Key Recommendations for a Safer Online Environment

Ofcom's guidance, which it admits goes beyond the current legal duties set out in the Online Safety Act, provides a practical framework for tech firms. The recommendations are designed to create tangible safeguards for female users. Key measures include:

  • Implementing prompts that encourage users to reconsider before posting potentially harmful content.
  • Imposing "timeouts" for users who repeatedly target victims.
  • Limiting the number of comments or posts from a single account to prevent abusive "pile-ons".
  • Allowing users to block or mute multiple accounts simultaneously.
  • Introducing more sophisticated and simplified reporting tools for abuse.
  • Making it easier for users to set their accounts to private by default.
  • Using automated "hash-matching" technology to detect and remove non-consensual intimate images.

The Push for Mandatory Enforcement

A significant caveat to this new guidance is that it is not legally enforceable. This has prompted strong reactions from online safety and domestic abuse charities. The organisation Internet Matters has called on the Government to make the guidance mandatory. Rachel Huggins, its co-chief executive, argued that if the Government is committed to halving violence against women and girls, it must transform Ofcom's "A Safer Life Online for Women and Girls" into a statutory Code of Practice.

The domestic abuse charity Refuge echoed this sentiment, welcoming the guidance as a step forward but stressing that "meaningful protection for women and girls will rely on tech companies engaging fully with the guidance." Refuge warned that if companies fail to act, the Government must make the guidance legally enforceable.

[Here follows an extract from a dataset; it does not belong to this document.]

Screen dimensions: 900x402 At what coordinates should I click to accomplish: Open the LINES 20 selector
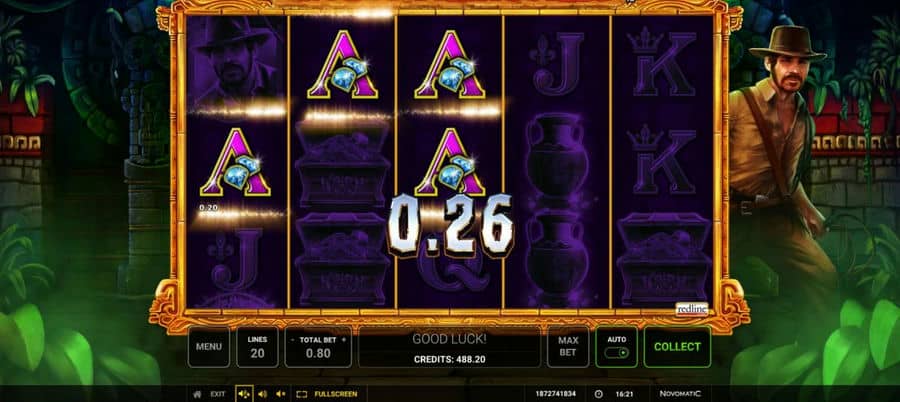pos(257,347)
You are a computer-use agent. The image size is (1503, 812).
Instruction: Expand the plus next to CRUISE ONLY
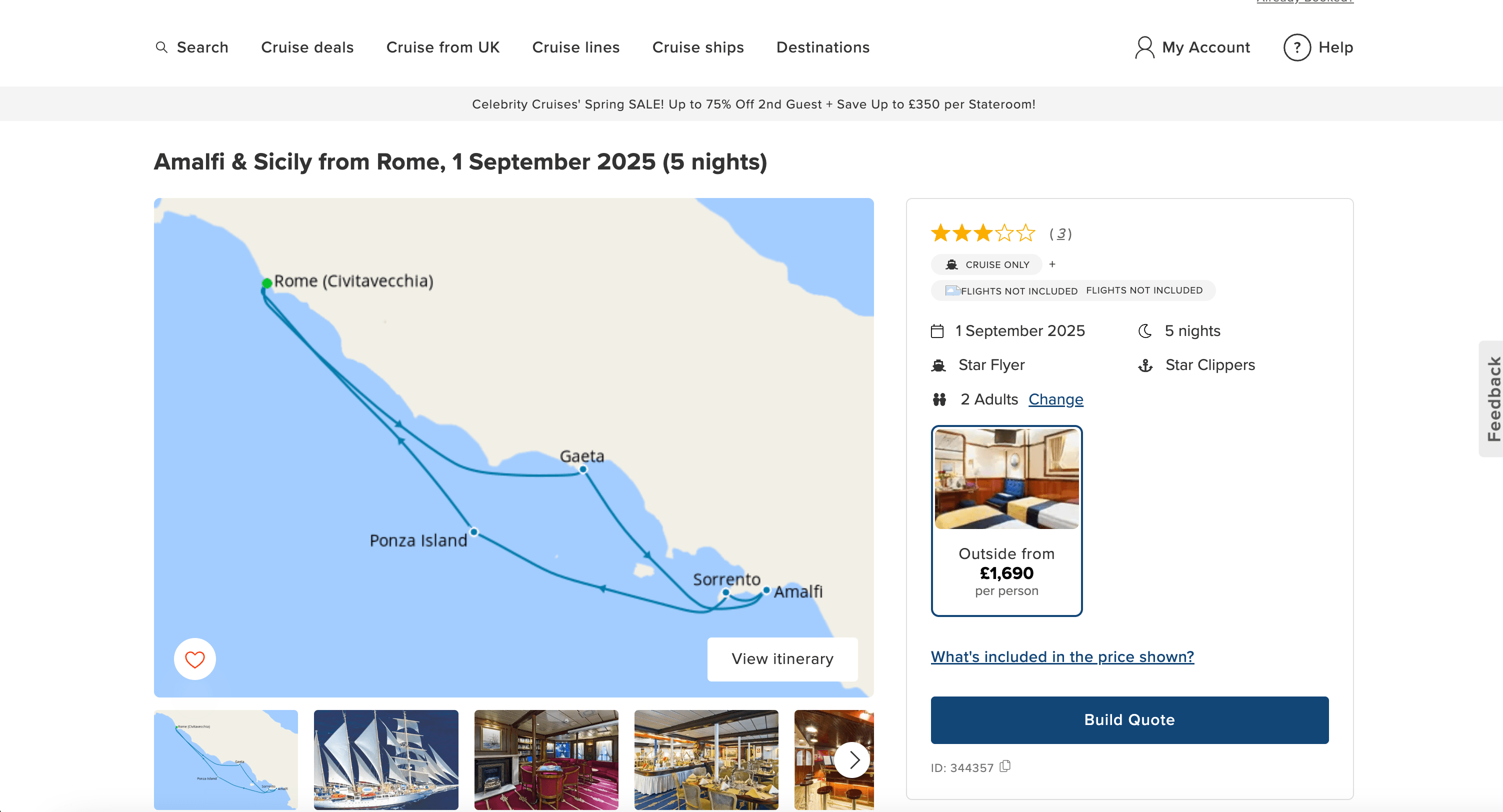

Ofcom has stated it will publish a progress report in the summer of 2027. Dame Melanie Dawes made it clear that if the action from tech firms is insufficient, Ofcom will consider making formal recommendations to the Government to strengthen the Online Safety Act. Sports Minister Stephanie Peacock branded the abuse aimed at sportswomen as "horrific" and joined the call for tech companies to "step up and stamp it out."

Supporting the initiative, Chris Boardman highlighted the offline impacts of online abuse, noting that the fear of judgment, exacerbated by the abuse of high-profile athletes, deters many women and girls from participating in sport. He affirmed that the "hard-won gains in women’s sport must not be destroyed by misogyny."